JohannisderKaeufer hat gesagt.:


> Ich denke mit dem jar, hättest du dir das ein oder andere Aspirin ersparen können.
> 
> Ein Jar ist nicht viel mehr als ein Zip-Archiv mit der Endung jar in dem deine .class Dateien liegen.
> Eine Jar hat zudem noch einen Ordner META-INF indem eine MANIFEST.MF liegt.
> ...



Und mit einem Ant-Skript lässt sich das Erstellen eines jars auch noch automatisieren.
Wenn am Schluß eine einzelne jar Datei rauskommen soll in der alle Abhängigen jars enthalten sind, kann man auch ein Programm wie Fat Jar benutzen (Lizenzen beachten). Fat jar entpackt alle in jars enthaltenen class Dateien und fügt sie in ein gemeinsames jar. Somit bleibt eine Datei übrig in der alles enthalten ist.


----------



## akchillo (12. Jan 2011)

Ok. Ein Jar hätte wirklich eventuell alles einfacher gelöst. Muss mic hdazu nochmal genau informieren. Aber habe das jetzt probiert wie Homer es als Beispiel gezeigt hat, nur was ist die .ini datei bei dem Main aufruf?! 

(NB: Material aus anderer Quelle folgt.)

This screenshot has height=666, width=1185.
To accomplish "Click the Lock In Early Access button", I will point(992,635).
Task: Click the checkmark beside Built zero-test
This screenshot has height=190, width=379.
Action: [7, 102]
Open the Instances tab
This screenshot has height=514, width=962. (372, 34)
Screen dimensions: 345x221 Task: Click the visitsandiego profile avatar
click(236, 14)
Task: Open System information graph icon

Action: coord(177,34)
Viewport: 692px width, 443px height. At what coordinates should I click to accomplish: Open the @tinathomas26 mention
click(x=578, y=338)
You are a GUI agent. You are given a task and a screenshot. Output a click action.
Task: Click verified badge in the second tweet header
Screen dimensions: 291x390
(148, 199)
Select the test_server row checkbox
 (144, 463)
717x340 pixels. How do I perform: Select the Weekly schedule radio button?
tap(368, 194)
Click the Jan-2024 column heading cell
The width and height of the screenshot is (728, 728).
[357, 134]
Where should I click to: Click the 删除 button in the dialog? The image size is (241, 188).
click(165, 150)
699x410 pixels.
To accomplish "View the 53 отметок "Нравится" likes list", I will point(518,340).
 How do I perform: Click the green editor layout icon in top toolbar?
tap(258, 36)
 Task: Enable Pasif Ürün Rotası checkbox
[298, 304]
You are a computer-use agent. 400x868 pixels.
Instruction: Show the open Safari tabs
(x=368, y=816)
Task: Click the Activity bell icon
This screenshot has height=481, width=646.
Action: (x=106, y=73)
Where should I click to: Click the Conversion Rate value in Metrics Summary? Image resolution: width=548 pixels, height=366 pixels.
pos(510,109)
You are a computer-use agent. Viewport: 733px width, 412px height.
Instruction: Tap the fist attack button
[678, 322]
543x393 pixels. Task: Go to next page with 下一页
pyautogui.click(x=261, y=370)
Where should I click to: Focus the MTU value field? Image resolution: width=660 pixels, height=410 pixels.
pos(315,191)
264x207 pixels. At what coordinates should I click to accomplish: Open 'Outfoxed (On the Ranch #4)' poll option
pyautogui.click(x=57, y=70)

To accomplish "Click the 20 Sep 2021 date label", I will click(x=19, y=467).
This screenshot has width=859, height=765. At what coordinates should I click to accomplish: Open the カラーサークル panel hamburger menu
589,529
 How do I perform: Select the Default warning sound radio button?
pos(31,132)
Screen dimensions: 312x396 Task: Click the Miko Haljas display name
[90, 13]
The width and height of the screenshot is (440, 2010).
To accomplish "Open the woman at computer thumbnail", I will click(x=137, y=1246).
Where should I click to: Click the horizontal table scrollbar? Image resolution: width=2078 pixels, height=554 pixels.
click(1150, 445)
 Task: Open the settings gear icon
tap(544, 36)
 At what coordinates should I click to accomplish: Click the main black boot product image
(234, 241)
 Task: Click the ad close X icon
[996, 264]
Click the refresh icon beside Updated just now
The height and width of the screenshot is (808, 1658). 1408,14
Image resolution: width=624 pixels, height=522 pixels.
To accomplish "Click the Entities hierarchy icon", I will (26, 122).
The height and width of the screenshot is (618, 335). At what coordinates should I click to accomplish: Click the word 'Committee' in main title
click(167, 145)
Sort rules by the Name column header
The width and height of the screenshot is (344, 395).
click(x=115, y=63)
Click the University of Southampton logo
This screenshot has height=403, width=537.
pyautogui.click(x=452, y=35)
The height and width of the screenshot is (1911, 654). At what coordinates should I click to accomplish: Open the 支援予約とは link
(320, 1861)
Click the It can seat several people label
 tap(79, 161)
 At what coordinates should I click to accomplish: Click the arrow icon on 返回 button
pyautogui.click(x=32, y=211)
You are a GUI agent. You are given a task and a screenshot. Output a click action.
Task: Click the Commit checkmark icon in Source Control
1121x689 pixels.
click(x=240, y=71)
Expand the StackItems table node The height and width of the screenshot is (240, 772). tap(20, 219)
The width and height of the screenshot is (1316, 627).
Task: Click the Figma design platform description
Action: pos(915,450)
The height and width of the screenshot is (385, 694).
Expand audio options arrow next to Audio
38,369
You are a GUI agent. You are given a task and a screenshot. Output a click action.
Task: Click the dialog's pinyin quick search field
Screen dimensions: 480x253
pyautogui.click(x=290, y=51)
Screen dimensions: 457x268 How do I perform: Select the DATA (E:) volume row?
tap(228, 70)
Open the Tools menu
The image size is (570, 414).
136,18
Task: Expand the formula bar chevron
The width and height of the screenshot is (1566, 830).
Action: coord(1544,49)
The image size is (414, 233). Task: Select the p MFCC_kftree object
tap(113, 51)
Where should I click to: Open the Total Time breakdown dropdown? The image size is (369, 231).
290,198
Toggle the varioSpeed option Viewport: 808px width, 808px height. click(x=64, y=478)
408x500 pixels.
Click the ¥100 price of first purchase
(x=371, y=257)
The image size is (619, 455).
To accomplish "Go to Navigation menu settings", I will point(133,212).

CLASSPATH=$CLASSPATH:/data/ser/lib/dsn.jar 
CLASSPATH=$CLASSPATH:/data/ser/lib/jdom.jar
CLASSPATH=$CLASSPATH:/data/ser/lib/pop3.jar
CLASSPATH=$CLASSPATH:/data/ser/lib/jdom.jar
CLASSPATH=$CLASSPATH:/data/ser/lib/smtp.jar
CLASSPATH=$CLASSPATH:/data/ser/lib/imap.jar
export CLASSPATH

java main.Main  

----->   /home/christian/JMyScanner/JMyScanner.ini <----- das verstehe ich nur noch nicht?! Der Pfad zur Main datei?
Und wieso ruft man die main.Main auf?!  nicht mit .java?


----------



## bygones (12. Jan 2011)

er sagte doch *Hier mal ein Beispiel von mir*, also mit seiner Main Klasse, die einen Parameter aufnimmt


----------



## homer65 (12. Jan 2011)

bygones hat gesagt.:


> er sagte doch *Hier mal ein Beispiel von mir*, also mit seiner Main Klasse, die einen Parameter aufnimmt



So ist es, das war nur ein Beispiel.
Wenn du keine Parameter übergibst, kannst du es einfach weglassen.
Funktioniert es denn jetzt?


----------



## akchillo (12. Jan 2011)

Nein noch nicht ganz mein sieht jetzt so aus.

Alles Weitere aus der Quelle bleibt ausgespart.